## EXERCISE
Below are several entries. Transcribe exactly those lines that fall from the one with "Postavke kolačića (79, 1975)" through the one with "[Povećajte količinu] (104, 1085)", end lines included.

## Items from a dataset
....
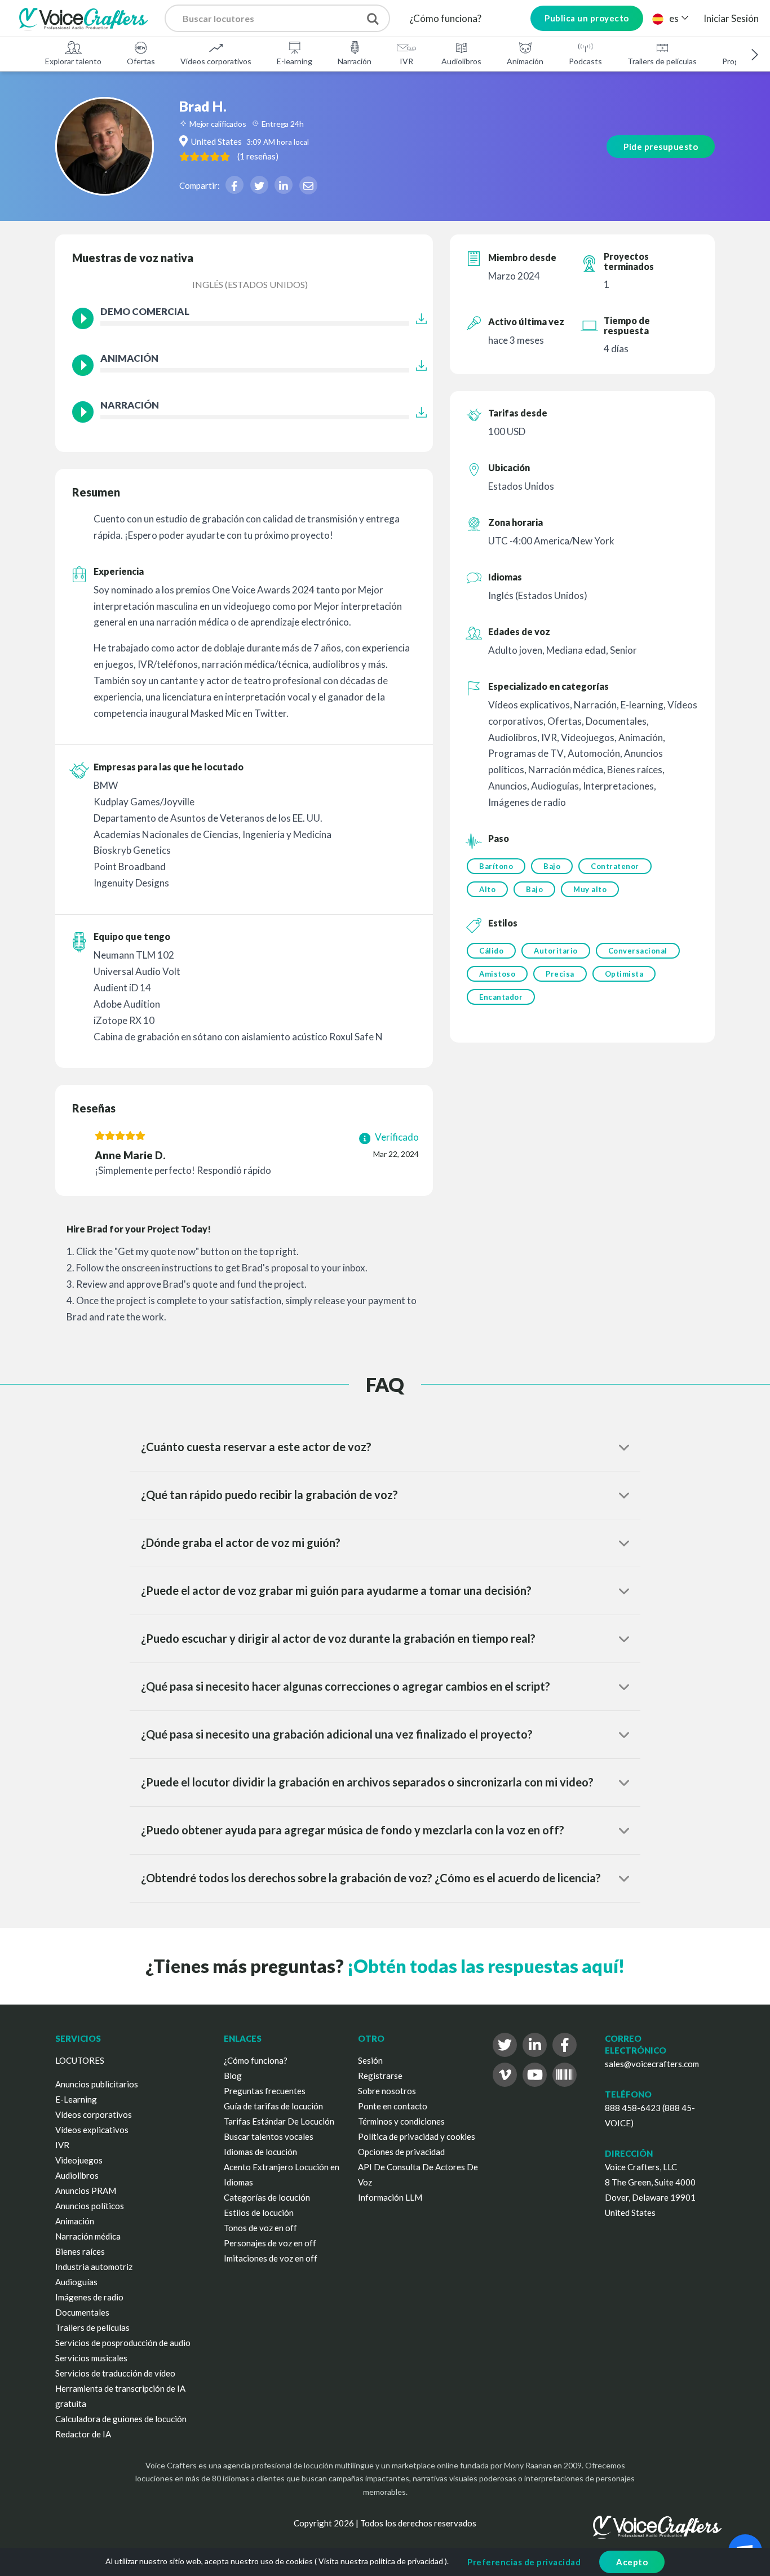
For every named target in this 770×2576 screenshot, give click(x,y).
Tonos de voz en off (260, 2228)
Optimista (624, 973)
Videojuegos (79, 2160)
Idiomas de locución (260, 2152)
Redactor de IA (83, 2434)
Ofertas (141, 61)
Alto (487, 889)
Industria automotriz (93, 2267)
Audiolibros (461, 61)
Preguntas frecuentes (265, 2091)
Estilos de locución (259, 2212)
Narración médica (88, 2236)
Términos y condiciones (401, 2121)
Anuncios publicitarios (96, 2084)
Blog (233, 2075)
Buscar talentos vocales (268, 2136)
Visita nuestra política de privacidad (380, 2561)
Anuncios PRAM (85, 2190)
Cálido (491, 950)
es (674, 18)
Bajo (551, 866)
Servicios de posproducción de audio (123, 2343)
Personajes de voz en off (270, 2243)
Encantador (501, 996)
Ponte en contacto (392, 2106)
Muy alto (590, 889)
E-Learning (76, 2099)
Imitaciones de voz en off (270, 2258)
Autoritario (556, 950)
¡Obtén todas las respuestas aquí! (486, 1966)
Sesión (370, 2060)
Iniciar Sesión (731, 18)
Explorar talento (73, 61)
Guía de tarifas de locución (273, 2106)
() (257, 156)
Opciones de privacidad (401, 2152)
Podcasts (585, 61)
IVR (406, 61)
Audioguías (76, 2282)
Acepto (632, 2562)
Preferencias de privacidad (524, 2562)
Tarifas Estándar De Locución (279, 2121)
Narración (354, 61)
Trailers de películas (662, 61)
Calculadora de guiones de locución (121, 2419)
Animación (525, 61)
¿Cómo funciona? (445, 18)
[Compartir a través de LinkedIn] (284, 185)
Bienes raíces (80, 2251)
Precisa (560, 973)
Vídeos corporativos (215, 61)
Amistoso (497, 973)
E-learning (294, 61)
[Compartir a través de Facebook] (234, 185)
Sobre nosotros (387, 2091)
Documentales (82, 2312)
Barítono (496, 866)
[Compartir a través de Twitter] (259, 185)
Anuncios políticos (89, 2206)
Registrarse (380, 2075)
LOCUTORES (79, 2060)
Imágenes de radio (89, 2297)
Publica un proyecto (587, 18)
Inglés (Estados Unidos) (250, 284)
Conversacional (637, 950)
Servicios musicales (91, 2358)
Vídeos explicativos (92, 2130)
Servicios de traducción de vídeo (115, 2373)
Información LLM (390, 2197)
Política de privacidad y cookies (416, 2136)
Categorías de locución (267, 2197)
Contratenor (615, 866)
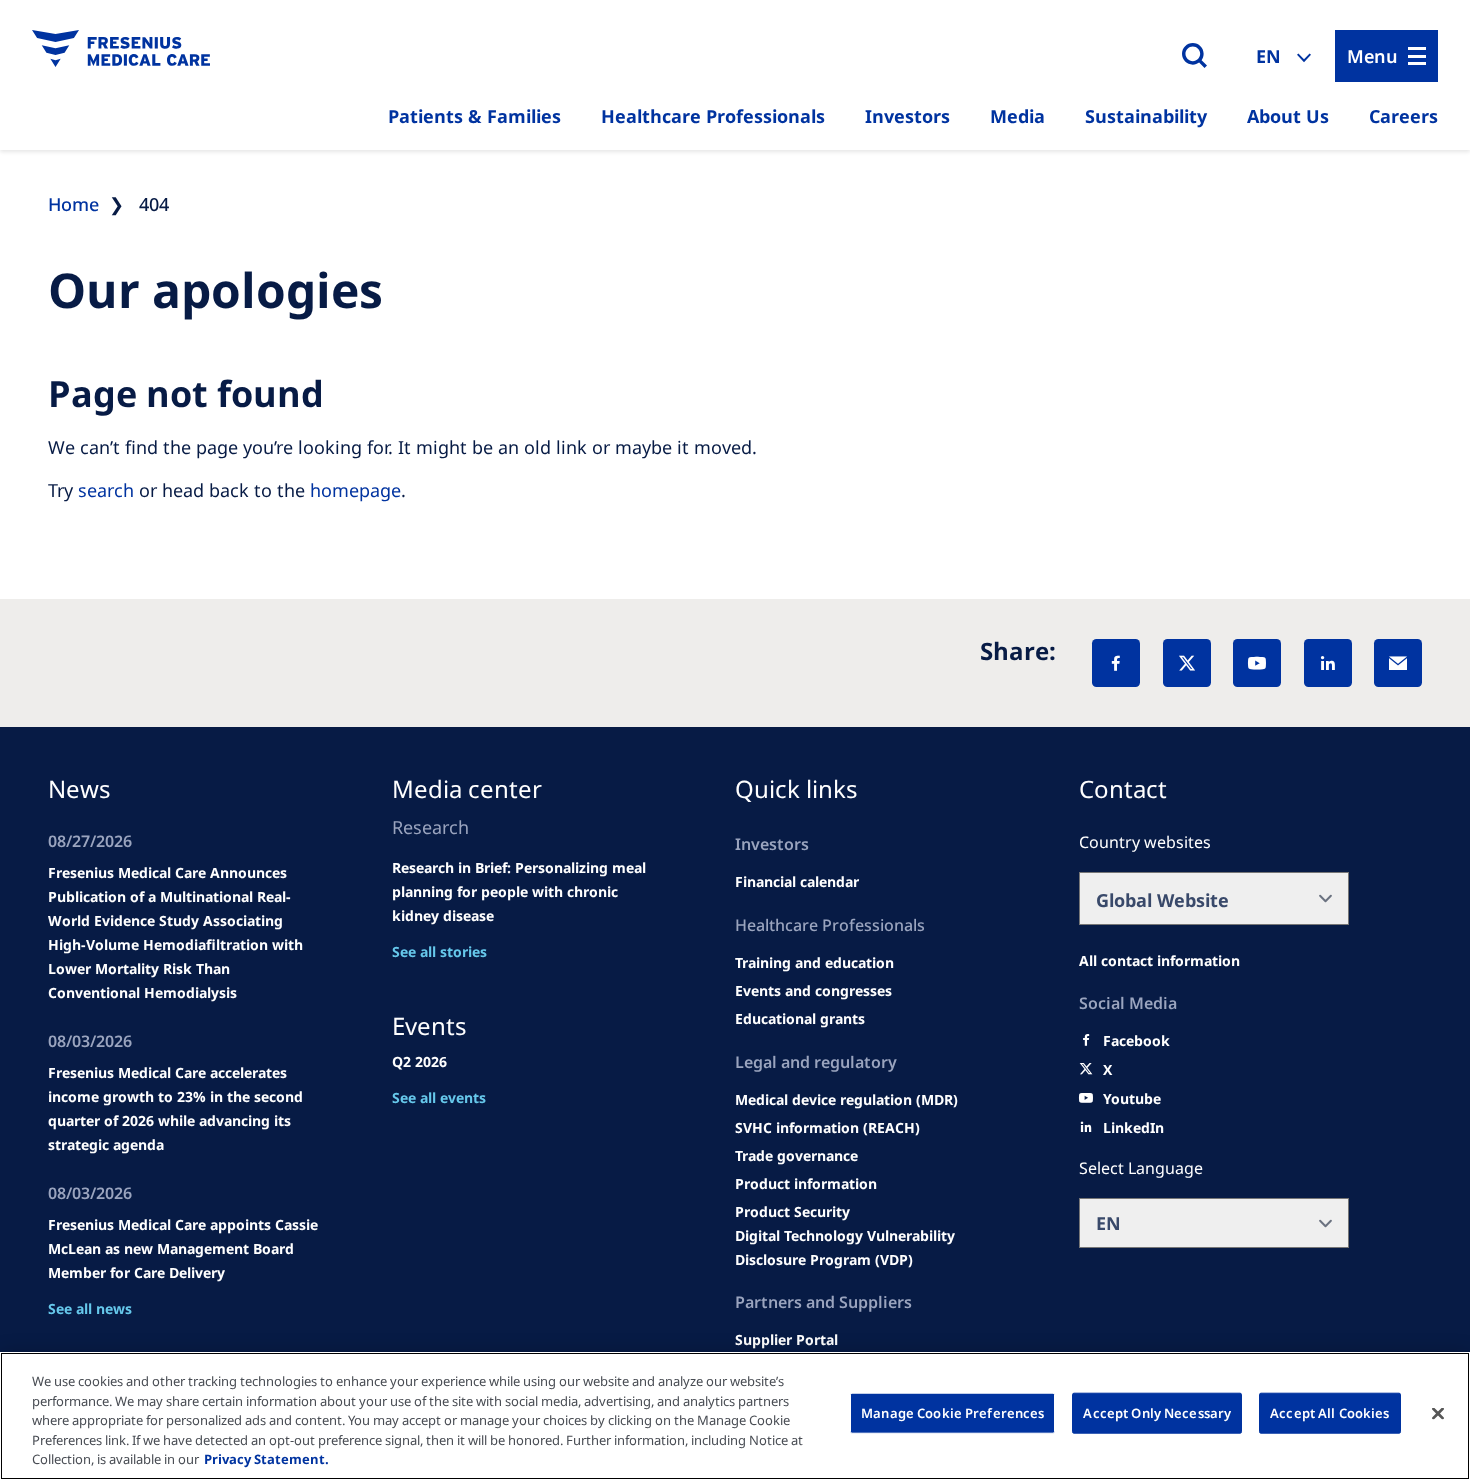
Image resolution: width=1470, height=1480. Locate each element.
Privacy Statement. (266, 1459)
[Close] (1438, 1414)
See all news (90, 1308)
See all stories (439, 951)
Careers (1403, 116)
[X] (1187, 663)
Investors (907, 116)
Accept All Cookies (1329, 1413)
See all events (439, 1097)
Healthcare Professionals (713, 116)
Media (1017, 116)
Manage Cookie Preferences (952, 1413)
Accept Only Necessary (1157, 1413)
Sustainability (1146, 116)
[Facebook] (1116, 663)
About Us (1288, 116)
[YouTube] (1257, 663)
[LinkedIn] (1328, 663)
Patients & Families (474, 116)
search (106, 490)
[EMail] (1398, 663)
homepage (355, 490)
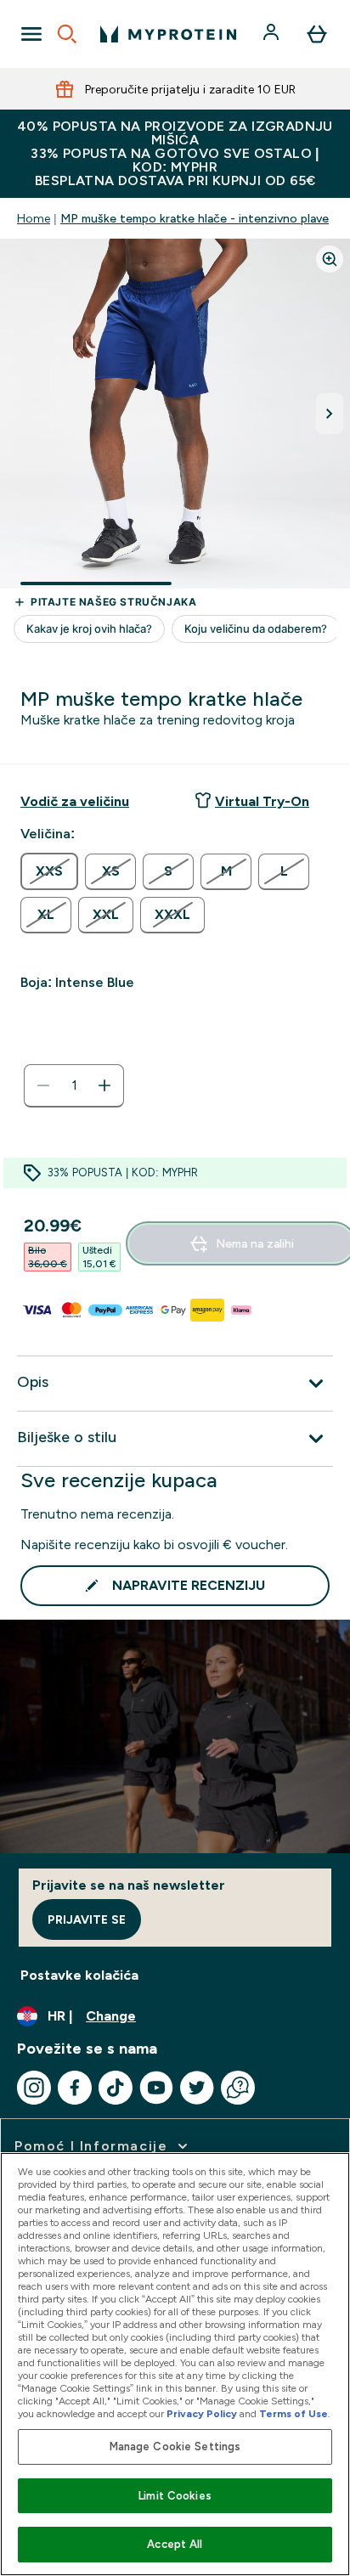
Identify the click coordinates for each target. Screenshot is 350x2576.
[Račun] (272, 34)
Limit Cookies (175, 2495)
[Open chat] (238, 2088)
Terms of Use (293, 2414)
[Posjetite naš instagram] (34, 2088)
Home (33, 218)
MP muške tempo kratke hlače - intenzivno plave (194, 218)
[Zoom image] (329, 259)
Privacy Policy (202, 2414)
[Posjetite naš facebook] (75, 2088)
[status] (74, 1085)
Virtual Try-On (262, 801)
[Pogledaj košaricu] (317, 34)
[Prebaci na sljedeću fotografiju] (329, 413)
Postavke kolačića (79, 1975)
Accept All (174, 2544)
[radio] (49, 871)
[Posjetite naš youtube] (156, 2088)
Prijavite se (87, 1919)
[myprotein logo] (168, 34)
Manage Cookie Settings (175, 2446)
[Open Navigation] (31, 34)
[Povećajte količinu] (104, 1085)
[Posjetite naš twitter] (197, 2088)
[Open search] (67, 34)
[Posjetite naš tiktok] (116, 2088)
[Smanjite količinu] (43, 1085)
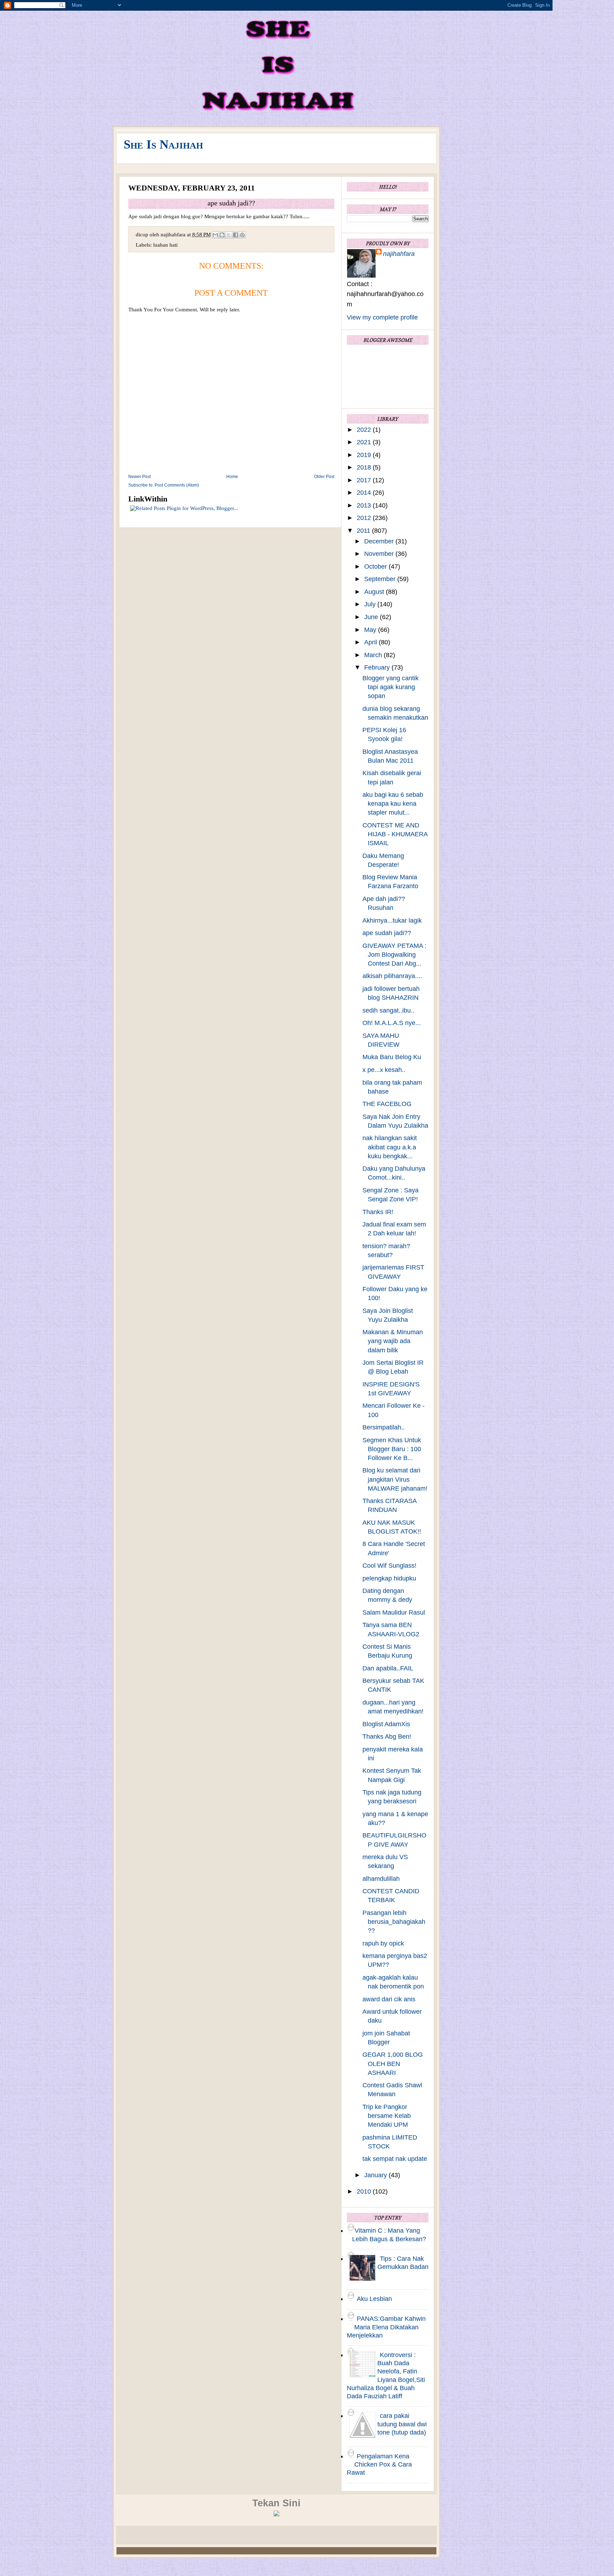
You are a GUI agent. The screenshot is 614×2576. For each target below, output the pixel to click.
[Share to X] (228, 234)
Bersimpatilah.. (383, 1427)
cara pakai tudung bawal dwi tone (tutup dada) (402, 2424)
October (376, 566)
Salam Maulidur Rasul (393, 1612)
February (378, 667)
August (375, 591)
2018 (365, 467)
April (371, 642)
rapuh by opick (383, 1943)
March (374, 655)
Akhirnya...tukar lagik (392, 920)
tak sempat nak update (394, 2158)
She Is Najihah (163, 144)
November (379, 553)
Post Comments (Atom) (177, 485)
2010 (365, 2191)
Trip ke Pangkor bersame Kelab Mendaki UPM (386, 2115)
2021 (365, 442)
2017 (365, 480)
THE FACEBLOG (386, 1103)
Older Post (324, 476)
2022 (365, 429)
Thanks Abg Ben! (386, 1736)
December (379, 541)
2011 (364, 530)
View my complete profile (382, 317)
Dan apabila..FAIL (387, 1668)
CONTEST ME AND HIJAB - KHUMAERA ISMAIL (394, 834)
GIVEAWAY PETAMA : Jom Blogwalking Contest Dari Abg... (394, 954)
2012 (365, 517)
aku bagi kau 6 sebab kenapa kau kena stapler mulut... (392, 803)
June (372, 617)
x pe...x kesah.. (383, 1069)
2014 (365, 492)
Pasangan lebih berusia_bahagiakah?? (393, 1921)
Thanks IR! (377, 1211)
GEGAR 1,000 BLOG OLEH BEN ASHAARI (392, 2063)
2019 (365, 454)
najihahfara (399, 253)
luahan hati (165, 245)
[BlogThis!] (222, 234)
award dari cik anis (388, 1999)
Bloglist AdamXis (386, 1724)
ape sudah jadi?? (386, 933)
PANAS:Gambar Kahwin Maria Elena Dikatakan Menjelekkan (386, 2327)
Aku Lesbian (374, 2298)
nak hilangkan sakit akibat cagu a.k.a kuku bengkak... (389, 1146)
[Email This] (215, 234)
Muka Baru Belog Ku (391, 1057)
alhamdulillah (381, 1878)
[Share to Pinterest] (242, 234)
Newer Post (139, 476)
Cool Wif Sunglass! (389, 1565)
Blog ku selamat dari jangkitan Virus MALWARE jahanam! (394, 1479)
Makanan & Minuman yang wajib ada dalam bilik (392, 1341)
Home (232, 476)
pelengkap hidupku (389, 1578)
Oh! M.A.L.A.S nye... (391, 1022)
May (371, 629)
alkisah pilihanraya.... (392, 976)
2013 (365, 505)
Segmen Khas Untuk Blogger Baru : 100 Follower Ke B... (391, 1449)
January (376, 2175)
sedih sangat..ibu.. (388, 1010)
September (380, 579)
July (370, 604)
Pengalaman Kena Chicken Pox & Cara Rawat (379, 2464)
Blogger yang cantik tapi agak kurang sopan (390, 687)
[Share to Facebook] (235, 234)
....
## TASK OUTPUT
Postavke kolačića (79, 1975)
Accept All (174, 2544)
[radio] (49, 871)
[Posjetite naš youtube] (156, 2088)
Prijavite se (87, 1919)
[myprotein logo] (168, 34)
Manage Cookie Settings (175, 2446)
[Open Navigation] (31, 34)
[Povećajte količinu] (104, 1085)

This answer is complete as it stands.